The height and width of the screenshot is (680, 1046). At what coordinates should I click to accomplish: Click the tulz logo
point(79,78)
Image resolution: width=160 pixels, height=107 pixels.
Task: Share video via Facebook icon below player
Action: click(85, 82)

WORK INSTRUCTION:
Every line of the data must be written out again word for word.

EXPECTED OUTPUT:
The height and width of the screenshot is (680, 1046). At what coordinates should I click to accomplish: Click the tulz logo
point(79,78)
Image resolution: width=160 pixels, height=107 pixels.
Task: Share video via Facebook icon below player
Action: click(85, 82)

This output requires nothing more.